■ Stored items
......

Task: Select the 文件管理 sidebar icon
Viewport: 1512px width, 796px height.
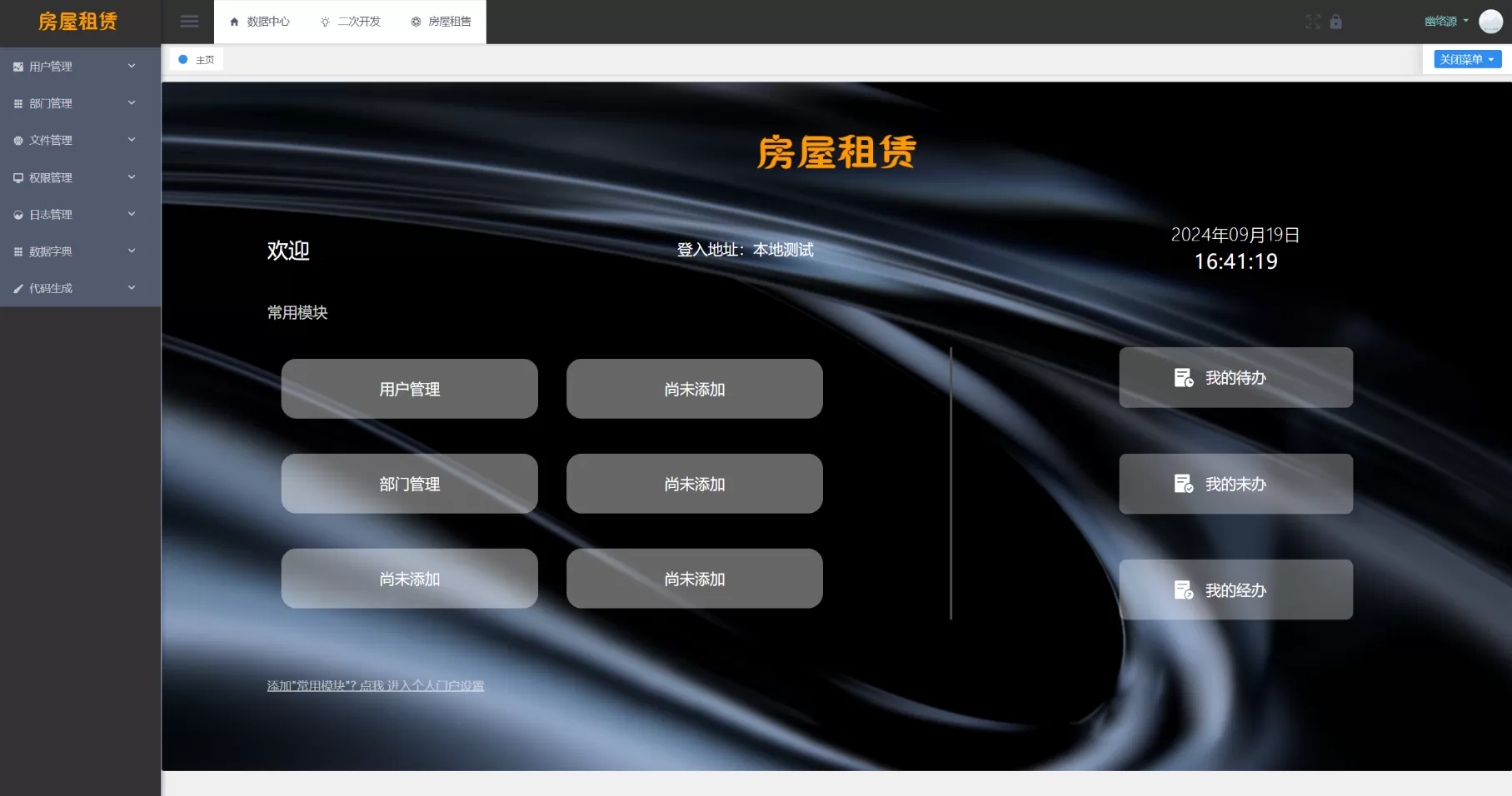Action: pyautogui.click(x=17, y=140)
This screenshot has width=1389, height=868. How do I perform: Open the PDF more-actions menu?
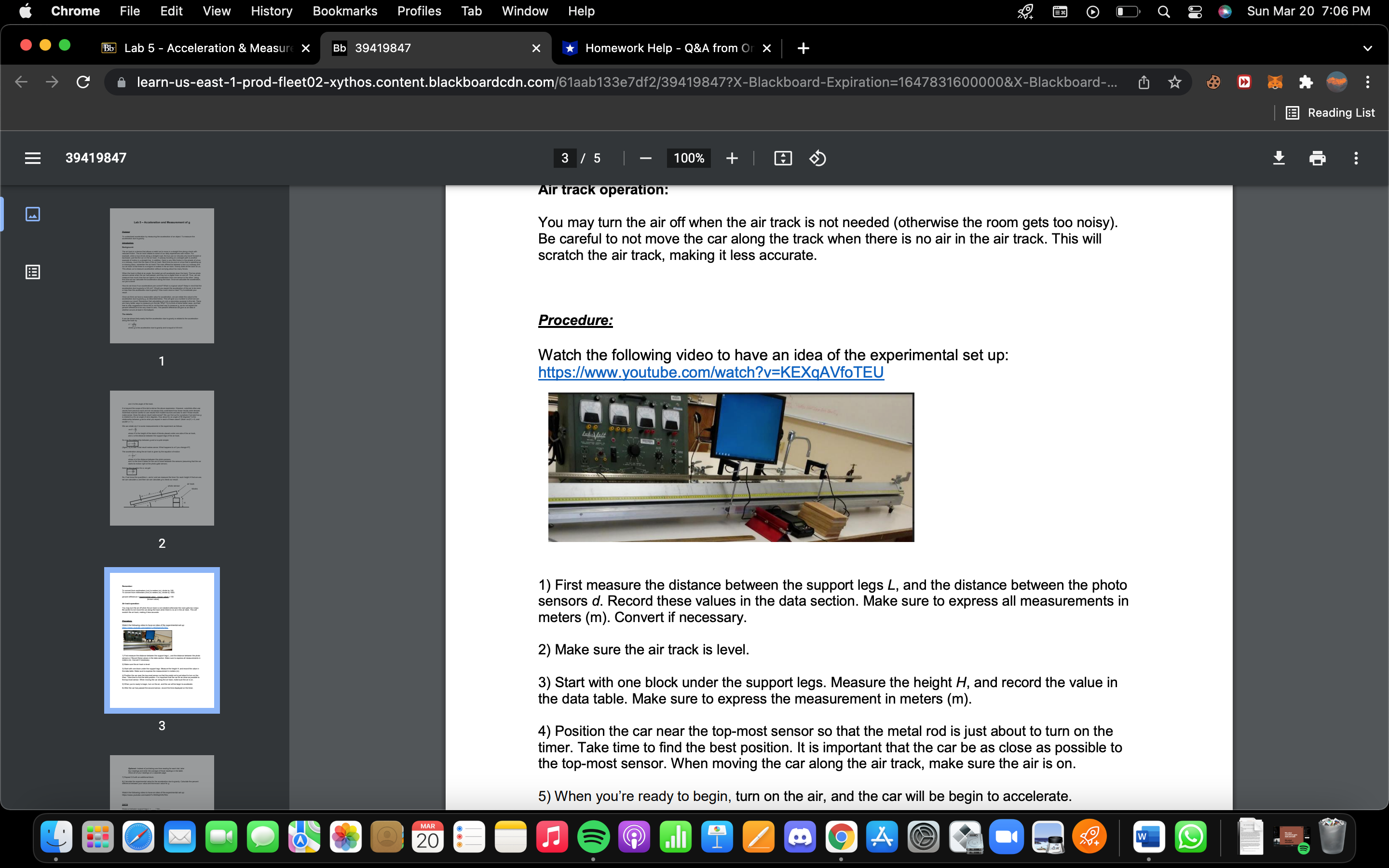pyautogui.click(x=1356, y=158)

......

■ TASK TO COMPLETE
With pictures excluded, the lines running from the one containing "Viewport: 1512px width, 796px height." through the last line of the records above are to be restated exactly and in full.

■ SOLUTION TO THIS PROBLEM
Viewport: 1512px width, 796px height.
Action: pyautogui.click(x=17, y=140)
This screenshot has width=1389, height=868. How do I perform: Open the PDF more-actions menu?
pyautogui.click(x=1356, y=158)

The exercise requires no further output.